R/fetchSoilGrids.R

Defines functions .extractSGLayerProperties fetchSoilGrids

Documented in fetchSoilGrids

#' Get SoilGrids 250m properties information from point locations
#'
#' This function obtains SoilGrids properties information (250m raster resolution) given a \code{data.frame} containing site IDs, latitudes and longitudes. SoilGrids API and maps return values as whole (integer) numbers to minimize the storage space used. These values are converted by to produce conventional units by `fetchSoilGrids()``
#' 
#' ## Properties
#' 
#' |Name     |Description                                                                        |Mapped units   | Conversion factor|Conventional units |
#' |:--------|:----------------------------------------------------------------------------------|:--------------|-----------------:|:------------------|
#' |bdod     |Bulk density of the fine earth fraction                                            |cg/cm^3        |               100|kg/dm^3            |
#' |cec      |Cation Exchange Capacity of the soil                                               |mmol(c)/kg     |                10|cmol(c)/kg         |
#' |cfvo     |Volumetric fraction of coarse fragments (> 2 mm)                                   |cm^3/dm^3 (vol per mil)  |         10|cm^3/100cm^3 (vol%)|
#' |clay     |Proportion of clay particles (< 0.002 mm) in the fine earth fraction               |g/kg           |                10|g/100g (%)         |
#' |nitrogen |Total nitrogen (N)                                                                 |cg/kg          |               100|g/kg               |
#' |phh2o    |Soil pH                                                                            |pH*10          |                10|pH                 |
#' |sand     |Proportion of sand particles (> 0.05 mm) in the fine earth fraction                |g/kg           |                10|g/100g (%)         |
#' |silt     |Proportion of silt particles (= 0.002 mm and = 0.05 mm) in the fine earth fraction |g/kg           |                10|g/100g (%)         |
#' |soc      |Soil organic carbon content in the fine earth fraction                             |dg/kg          |                10|g/kg               |
#' |ocd      |Organic carbon density                                                             |hg/m^3         |                10|kg/m^3             |
#' |ocs      |Organic carbon stocks (0-30cm depth interval only)                                 |t/ha           |                10|kg/m^2             |
#' 
#' SoilGrids predictions are made for the six standard depth intervals specified in the GlobalSoilMap IUSS working group and its specifications. The default depth 
#' intervals returned are (in centimeters): `"0-5"`, `"5-15"`, `"15-30"`, `"30-60"`, `"60-100"`, `"100-200"` for the properties `"bdod"`, `"cec"`, `"cfvo"`, 
#' `"clay"`, `"nitrogen"`, `"phh2o"`, `"sand"`, `"silt"`, `"soc"`, `"ocd"`--each with 5th, 50th, 95th, mean and uncertainty values. Soil organic carbon stocks (0-30cm) (`variables="ocs"`) are returned only for `depth_intervals="0-30"`. The uncertainty values are the ratio
#' between the inter-quantile range (90% prediction interval width) and the median : `(Q0.95-Q0.05)/Q0.50.` All values are converted from "mapped" to "conventional" 

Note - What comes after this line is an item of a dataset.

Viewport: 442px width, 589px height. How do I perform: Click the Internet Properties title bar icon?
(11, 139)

#' based on above table conversion factors. Point data requests are made through `"properties/query"` endpoint of the [SoilGrids v2.0 REST API](https://www.isric.org/explore/soilgrids/faq-soilgrids). 

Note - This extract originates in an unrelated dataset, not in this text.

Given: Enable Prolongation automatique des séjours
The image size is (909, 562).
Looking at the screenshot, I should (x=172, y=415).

#' Please check ISRIC's data policy, disclaimer and citation: \url{https://www.isric.org/about/data-policy}.
#' 
#' Find out more information about the SoilGrids and GlobalSoilMap products here: 
#' 
#'  - \url{https://www.isric.org/explore/soilgrids/faq-soilgrids}
#'  - \url{https://www.isric.org/sites/default/files/GlobalSoilMap_specifications_december_2015_2.pdf}
#' 
#' @references Poggio, L., de Sousa, L. M., Batjes, N. H., Heuvelink, G. B. M., Kempen, B., Ribeiro, E., and Rossiter, D.: SoilGrids 2.0: producing soil information for the globe with quantified spatial uncertainty, SOIL, 7, 217-240, 2021. \doi{https://doi.org/10.5194/soil-7-217-2021}
#' @importFrom utils packageVersion
#' @param x A `data.frame` containing 3 columns referring to site ID, latitude and longitude.

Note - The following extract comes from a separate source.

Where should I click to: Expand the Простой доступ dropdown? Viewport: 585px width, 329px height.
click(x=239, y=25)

#' @param loc.names Optional: Column names referring to site ID, latitude and longitude. Default: `c("id", "lat", "lon")`
#' @param depth_intervals Default: `"0-5"`, `"5-15"`, `"15-30"`, `"30-60"`, `"60-100"`, `"100-200"`
#' @param variables Default: `"bdod"`, `"cec"`, `"cfvo"`, `"clay"`, `"nitrogen"`, `"phh2o"`, `"sand"`, `"silt"`, `"soc"`, `"ocd"`
#' @param verbose Print messages? Default: `FALSE`
#' @param progress logical, give progress when iterating over multiple requests; Default: `FALSE`
#' 
#' @return A SoilProfileCollection
#' @export fetchSoilGrids
#' 
#' @author Andrew G. Brown
#' @examplesIf curl::has_internet()
#' @examples
#' \dontrun{
#'   library(aqp)
#'   
#'   your.points <- data.frame(id  = c("A", "B"), 
#'                            lat = c(37.9, 38.1), 
#'                            lon = c(-120.3, -121.5), 
#'                            stringsAsFactors = FALSE)
#'   x <- try(fetchSoilGrids(your.points))
#'  
#'   if (!inherits(x, 'try-error'))
#'    aqp::plotSPC(x, name = NA, color = "socQ50")
#'  
#'   # organic carbon stocks use 0-30cm interval
#'   y <- try(fetchSoilGrids(your.points[1, ], 
#'                           depth_interval = c("0-5", "0-30", "5-15", "15-30"),
#'                           variables = c("soc", "bdod", "ocd", "ocs")))
#'                           
#'   # extract horizons from a SoilProfileCollection where horizon 2 overlaps 1, 3, and 4
#'   h <- aqp::horizons(y)
#'   
#'   # "ocs" (organic carbon stock 0-30cm interval)
#'   h[2, ]
#'   
#'   h$thickness_meters <- ((h$hzdepb - h$hzdept) / 100)
#'
#'   # estimate "ocs" from modeled organic carbon and bulk density in 0-5, 5-15, 15-30 intervals
#'   #  (sum the product of soc, bdod, and thickness in meters)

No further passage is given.